I haven’t written in a couple days because I just want to crawl into my Autism silence and stop talking. But I know we need to talk and communicate in order to survive. Now is not the time for me to get selfish and indulge in my feelings. I don’t know if I’m ever going to get to indulge in my feelings, but I hope one day I will.

So I have been sad and overwhelmed by the destruction. I’m mourning food. But again I realized when I tried to eat healthier that’s when my life and health went down the drain. So I’m going to eat the crappy food I want within reason and my rules. Just like I did before. I may be super skinny, but I will be alive. Today is day 16 of my fast. They are poisoning me with the chemicals that make me nauseas and my mouth water.
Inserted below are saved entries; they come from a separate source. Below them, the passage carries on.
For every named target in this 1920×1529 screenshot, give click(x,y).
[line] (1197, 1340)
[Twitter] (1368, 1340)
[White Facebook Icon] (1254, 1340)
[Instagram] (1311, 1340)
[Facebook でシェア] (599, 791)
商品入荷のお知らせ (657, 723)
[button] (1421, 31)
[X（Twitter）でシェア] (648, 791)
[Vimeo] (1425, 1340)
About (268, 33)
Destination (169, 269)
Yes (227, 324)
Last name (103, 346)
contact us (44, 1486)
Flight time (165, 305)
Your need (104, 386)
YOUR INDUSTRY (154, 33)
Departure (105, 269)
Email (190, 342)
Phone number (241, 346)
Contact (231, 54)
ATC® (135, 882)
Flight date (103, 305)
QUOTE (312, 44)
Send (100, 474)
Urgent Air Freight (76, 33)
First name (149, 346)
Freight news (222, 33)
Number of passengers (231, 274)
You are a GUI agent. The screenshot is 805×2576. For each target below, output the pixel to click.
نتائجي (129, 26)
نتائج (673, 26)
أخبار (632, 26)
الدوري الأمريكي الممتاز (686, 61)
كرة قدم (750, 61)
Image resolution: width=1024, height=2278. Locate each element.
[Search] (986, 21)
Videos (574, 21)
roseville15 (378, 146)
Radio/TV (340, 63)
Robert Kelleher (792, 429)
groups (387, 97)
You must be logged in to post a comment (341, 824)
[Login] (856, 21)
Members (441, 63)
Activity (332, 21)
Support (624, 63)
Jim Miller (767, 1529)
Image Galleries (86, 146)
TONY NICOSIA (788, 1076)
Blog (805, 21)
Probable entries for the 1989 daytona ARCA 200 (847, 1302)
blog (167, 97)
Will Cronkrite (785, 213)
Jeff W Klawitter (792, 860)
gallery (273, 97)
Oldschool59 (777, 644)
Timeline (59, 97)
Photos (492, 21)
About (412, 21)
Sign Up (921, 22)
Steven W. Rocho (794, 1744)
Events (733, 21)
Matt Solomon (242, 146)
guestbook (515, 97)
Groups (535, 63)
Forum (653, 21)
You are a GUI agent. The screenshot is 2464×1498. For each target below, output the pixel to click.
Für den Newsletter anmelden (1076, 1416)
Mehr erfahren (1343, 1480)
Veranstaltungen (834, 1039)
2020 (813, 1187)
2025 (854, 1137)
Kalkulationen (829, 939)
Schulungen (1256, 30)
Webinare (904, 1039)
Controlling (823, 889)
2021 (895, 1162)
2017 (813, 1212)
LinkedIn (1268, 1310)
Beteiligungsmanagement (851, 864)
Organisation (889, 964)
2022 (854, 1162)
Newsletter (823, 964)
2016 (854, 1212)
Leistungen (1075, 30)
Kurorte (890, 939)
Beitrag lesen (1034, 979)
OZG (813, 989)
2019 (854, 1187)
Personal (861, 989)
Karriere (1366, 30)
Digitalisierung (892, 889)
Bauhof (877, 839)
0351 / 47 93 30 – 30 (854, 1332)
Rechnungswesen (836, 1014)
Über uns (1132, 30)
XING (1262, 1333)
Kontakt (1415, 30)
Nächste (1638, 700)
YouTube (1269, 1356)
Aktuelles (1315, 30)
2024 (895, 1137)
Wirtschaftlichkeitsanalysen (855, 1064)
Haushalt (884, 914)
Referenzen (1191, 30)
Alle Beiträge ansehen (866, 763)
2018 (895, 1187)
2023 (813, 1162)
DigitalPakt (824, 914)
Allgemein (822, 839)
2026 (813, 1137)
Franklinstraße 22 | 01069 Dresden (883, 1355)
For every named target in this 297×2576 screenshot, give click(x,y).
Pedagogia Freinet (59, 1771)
At this rate, I dont think I will have much of a problem continuing this fast. Greasy cheese pizza without sauce with a side of raw ground beef is less than appealing when I feel like I need to puke. However, they used this poison on me a lot in the past decade I just never realized it before. Ever poison brings back memories. It’s weird.

I had another interview today. Fingers crossed, but I am not too hopeful. My Dad has been freaking out a lot the past couple days. I have no clue why. I have literally been staying to myself and not doing anything. I have not even been talking to you all. Yet, hes freaking out like never really before. The people he has fighting this war for him have reached another all time low. But he still has people. Have you all talked to one another about what’s happening and the dangers of joining a cult, but especially my Dads cult. Once you are on his radar, you never escape and destruction is the only guaranteed outcome. It’s like playing Russian roulette. There is no real winner.

I’m going to go back to silent mode. I’m sure I had more to say, but I will remember it another day.